But Dano can also be tremendously effective in a similar mode, as in Love & Mercy, where he plays a troubled Brian Wilson; his tremulous fragility matches Wilson’s sensibility in a way that a more traditionally assertive or charm-bombing performer would not. Moreover, Dano hasn’t exactly been overexposed in recent years, instead popping up for crucial parts in several ensembles. Was he ill-cast as a Very Online version of the Riddler in The Batman? Not at all! He was so into it that he proved his nerd bona fides by writing a six-issue prequel comic miniseries about his character! Was someone cool supposed to play Burt Fabelman in Steven Spielberg’s The Fabelmans? No! Didn’t Dano work perfectly well as an affably dorky amateur finance nerd in Dumb Money? Absolutely!

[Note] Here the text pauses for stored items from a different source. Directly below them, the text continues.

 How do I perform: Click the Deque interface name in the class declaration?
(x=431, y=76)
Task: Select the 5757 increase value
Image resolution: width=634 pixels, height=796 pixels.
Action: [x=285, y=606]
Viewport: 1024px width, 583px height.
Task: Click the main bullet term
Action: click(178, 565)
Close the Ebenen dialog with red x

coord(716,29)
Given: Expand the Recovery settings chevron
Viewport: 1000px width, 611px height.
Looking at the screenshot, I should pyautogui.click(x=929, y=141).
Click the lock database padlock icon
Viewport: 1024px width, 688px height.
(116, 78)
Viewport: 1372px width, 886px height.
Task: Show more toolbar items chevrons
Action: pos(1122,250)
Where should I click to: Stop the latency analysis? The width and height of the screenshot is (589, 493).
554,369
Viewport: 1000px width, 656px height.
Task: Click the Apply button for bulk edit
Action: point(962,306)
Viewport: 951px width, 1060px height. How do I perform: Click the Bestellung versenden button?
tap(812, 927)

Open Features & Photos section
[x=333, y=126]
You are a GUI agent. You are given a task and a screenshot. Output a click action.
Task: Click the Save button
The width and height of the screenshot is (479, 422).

LOVE & MERCY, (aka LOVE AND MERCY), Paul Dano, as Brian Wilson, at drums:  Kenny Wormald, as Dennis
Photo: Everett Collection

Of course, you can’t argue someone out of an instinctive dislike of an actor, and Tarantino’s citations of Wilson and Lillard should provide ample evidence that he’s talking about personal taste more than sober assessment of ability. But director-writer-actor Tarantino also seems oddly oblivious to Dano’s career as a filmmaker; Wildlife, which he co-wrote with Kazan and directed without appearing in it, is an incisive family drama with Carey Mulligan and Jake Gyllanhaal, and made it into the Criterion Collection.

None of this is to say that Paul Dano needs my or anyone’s defense. He has a family with Zoe Kazan, he makes his living as an actor, and he seems like a creative, secure guy. He wrote some Batman comics for fun! Hey, wait a minute: Writing, directing, and acting… likes comics… frequently cast as intentionally off-putting characters… accused of saucelessness… who should understand this guy better than Quentin Tarantino? Maybe every accusation really is a confession.